Article Preview
Top1. Introduction
Cloud computing is one of the dominant and emerging paradigms in Information Technology (IT) that has elevated computing standards to new heights over the past decade by offering services to match end-user needs, while also reducing the cost of acquiring IT infrastructure (Ismail & Islam, 2020; Garg et al., 2020). The Cloud industry has perceived a vigorous growth in recent years, and research has revealed a substantial upsurge in acceptance of the technology, especially during the pandemic of Covid19 in 2020 (Analyticsinsight, 2020). Moreover, Cloud users can use Cloud resources at lower prices with higher performance and flexibility, than the traditional way of on-premise resources, without having to worry about the infrastructure; thus, increasing the importance of Cloud computing in the scientific, academics as well as industrial organisations (Panda et al., 2020). Despite being Cloud computing a promising technology, security stands as one of the major concerns and the foremost hurdle to embracing technology. Security has steadily been a critical concern in information systems. Furthermore, the Cloud computing paradigm's security becomes even more severe and complicated because of the Cloud computing environment's distributed nature. Data and applications are scattered in multiple locations, and heterogeneous infrastructure and storage devices (Raj & Kumar, 2020). Since Cloud computing stores critical data and applications outside the control of the data owner, it inevitably introduces many data security challenges and issues such as identity management and access control (Banday & Mehraj, 2017a; Mehraj & Banday, 2017b; Mehraj & Banday, 2021a), virtualisation (Compastie et al., 2020; Shaikh & Meshram, 2020), data security (Namasudra et al., 2020; Chadwick et al., 2020), trust (Mehraj & Banday, 2020b; Mishra et al., 2020; Gupta P. & Gupta P. K., 2020a) and so on.
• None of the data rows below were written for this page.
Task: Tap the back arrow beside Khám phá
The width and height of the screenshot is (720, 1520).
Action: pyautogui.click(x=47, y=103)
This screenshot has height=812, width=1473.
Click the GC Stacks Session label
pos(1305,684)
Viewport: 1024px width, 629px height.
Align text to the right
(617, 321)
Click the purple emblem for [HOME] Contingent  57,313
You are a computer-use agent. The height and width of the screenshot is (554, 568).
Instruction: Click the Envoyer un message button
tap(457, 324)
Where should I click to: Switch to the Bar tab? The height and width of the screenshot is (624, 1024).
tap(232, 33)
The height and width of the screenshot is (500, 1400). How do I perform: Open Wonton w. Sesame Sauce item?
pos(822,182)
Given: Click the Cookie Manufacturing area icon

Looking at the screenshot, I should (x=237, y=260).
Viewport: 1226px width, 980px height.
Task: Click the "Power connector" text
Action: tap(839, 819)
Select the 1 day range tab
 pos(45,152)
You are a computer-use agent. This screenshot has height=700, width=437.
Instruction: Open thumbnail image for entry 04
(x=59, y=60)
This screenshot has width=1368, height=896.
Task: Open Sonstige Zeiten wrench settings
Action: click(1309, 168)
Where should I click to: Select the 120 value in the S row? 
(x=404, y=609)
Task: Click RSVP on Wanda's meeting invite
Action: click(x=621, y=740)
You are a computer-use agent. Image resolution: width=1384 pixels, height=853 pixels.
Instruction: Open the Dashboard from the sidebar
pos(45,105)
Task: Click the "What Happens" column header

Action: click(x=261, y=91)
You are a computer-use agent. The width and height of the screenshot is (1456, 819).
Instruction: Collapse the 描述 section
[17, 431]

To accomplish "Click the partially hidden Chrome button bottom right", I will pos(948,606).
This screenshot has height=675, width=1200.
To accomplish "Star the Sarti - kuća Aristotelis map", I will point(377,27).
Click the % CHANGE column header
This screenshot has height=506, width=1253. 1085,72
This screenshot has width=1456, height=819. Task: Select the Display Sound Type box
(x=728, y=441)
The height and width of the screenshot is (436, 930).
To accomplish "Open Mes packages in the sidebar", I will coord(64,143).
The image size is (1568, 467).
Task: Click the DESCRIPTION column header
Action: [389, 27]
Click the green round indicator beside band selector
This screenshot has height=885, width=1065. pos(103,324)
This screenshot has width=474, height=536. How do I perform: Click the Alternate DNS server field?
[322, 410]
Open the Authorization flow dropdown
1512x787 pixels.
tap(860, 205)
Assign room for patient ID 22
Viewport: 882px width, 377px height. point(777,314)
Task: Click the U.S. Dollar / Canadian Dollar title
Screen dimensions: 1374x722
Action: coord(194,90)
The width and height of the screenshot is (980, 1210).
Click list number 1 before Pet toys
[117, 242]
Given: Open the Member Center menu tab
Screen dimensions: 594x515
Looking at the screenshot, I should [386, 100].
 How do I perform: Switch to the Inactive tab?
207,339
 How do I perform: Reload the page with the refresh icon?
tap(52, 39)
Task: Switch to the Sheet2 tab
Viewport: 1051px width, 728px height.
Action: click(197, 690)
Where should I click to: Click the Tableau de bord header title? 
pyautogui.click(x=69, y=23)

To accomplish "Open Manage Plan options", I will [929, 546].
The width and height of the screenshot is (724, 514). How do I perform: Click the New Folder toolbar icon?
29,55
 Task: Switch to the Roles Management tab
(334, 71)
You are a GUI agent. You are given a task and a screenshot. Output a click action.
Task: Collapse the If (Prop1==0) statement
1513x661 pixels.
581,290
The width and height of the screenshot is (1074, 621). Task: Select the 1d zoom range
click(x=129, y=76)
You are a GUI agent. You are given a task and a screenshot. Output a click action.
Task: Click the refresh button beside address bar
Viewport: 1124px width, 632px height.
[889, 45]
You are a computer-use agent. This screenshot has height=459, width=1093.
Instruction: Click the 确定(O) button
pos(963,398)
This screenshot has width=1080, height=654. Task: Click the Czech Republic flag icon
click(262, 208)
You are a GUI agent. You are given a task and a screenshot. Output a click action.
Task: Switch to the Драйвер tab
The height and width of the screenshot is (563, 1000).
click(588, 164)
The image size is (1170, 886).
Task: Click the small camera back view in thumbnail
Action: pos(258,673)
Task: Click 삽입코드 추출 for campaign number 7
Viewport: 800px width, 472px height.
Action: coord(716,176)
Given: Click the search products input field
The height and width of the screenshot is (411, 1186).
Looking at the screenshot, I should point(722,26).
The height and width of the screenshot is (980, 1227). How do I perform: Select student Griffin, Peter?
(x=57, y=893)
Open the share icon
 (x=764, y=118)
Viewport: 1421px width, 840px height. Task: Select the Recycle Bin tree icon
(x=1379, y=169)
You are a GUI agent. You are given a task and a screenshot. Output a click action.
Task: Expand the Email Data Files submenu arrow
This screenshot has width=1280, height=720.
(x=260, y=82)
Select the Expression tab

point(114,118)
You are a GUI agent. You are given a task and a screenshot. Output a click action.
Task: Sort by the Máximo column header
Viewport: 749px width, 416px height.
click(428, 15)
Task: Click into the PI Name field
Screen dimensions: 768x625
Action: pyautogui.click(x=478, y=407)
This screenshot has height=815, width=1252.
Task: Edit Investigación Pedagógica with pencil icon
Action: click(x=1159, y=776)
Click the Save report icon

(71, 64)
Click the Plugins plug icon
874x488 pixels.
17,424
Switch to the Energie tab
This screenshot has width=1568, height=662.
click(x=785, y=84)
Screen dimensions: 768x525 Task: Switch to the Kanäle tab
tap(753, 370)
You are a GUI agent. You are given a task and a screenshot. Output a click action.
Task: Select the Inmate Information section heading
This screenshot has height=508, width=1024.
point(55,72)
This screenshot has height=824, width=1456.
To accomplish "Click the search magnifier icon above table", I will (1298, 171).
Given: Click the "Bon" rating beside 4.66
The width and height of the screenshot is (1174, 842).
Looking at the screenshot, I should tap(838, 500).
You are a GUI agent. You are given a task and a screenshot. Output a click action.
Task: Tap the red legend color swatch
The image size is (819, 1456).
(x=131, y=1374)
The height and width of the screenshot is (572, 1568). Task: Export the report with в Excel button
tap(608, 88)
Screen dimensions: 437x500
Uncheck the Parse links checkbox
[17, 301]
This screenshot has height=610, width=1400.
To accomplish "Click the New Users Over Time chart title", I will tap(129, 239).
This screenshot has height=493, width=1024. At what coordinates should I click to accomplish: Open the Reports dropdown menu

Traditional mechanisms to address various security issues measure the system's robustness in the present stage of data inconsistency and privacy breaches. These conventional mechanisms are known as hard security solutions that enforce several security policies before providing any security. However, these mechanisms' performance often fails to guarantee system reliability for insider threat that aims to interrupt the system's normal functioning. As a result, trust management overcomes these problems by evaluating the behaviour of the system's entities. It also, measures experienced behaviour and presents an overall observation about threat or risk associated with the entities. Moreover, trust management is categorised as a mild security solution that provides behaviour evaluation in a system (Sharma et al., 2020). The perception of trust is being explored in various domains like social networks (Gupta & Dhami, 2015), healthcare (Aou-Nassar et al., 2020), ad-hoc networks (Liu et al., 2020), IoT (El-Latif et al., 2018; Chahal et al., 2020), and so on. Besides, trust is a multidimensional notion that spans many fields and is defined as the degree of belief towards a specific entity's events and behaviour (Sharma et al., 2020).